*** Records Section Begins ***

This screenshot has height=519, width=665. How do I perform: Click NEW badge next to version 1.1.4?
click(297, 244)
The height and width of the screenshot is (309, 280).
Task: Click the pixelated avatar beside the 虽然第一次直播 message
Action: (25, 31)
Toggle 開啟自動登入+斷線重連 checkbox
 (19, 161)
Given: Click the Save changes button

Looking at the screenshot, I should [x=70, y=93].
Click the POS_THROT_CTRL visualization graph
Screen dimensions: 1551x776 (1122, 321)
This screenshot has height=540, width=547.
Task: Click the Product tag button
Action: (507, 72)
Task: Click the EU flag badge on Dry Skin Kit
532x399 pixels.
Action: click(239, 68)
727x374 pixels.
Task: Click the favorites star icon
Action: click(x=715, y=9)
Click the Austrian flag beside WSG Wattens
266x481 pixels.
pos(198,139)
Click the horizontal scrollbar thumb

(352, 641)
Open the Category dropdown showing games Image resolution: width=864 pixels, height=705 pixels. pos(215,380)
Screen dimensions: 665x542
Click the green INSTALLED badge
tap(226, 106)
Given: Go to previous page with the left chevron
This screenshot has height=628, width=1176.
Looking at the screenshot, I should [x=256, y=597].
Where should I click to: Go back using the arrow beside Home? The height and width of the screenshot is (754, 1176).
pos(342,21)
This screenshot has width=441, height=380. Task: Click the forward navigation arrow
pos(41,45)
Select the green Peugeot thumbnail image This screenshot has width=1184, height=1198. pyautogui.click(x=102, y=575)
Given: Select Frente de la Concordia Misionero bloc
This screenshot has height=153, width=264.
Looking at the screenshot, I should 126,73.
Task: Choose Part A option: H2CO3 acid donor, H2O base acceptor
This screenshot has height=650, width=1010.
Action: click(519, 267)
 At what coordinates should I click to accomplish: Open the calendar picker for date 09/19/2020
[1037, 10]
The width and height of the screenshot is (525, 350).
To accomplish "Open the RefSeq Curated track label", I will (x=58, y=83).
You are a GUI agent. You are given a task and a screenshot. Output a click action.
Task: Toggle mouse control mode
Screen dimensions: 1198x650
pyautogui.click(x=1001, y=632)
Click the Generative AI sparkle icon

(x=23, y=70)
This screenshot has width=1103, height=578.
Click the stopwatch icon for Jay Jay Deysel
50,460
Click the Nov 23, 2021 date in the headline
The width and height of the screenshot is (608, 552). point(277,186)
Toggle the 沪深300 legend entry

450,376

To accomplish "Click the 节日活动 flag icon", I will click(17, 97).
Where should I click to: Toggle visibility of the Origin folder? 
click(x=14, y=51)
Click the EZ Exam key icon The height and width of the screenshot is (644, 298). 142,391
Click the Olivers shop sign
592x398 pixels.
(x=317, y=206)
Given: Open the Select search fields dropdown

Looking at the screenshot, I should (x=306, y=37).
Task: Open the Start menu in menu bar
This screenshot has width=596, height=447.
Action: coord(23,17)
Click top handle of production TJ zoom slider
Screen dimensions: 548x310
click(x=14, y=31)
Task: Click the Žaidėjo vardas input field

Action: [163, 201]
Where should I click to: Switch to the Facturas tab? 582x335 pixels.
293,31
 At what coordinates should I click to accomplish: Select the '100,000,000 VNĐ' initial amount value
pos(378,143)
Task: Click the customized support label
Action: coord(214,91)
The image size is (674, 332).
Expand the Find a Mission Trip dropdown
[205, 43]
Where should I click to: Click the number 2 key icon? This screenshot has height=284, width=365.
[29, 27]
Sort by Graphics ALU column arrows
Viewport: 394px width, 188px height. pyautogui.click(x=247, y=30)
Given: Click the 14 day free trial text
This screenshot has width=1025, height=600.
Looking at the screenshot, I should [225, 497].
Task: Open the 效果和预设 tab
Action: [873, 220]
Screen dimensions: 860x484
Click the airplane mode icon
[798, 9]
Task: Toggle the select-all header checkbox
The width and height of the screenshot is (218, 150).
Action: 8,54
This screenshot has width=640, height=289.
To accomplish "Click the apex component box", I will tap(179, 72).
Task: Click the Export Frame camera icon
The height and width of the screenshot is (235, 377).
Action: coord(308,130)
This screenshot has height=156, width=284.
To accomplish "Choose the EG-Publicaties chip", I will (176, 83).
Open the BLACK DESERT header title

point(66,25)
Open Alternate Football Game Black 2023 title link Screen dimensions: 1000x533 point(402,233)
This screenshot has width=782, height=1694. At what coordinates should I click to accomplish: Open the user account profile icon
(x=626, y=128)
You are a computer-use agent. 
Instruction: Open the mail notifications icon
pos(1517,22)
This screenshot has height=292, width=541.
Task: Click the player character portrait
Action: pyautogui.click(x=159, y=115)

*** Records Section Ends ***

Among the records, find the lines that contain "flag" and copy each of them.

Solution for this task:
Task: Click the EU flag badge on Dry Skin Kit
Click the Austrian flag beside WSG Wattens
To accomplish "Click the 节日活动 flag icon", I will click(17, 97).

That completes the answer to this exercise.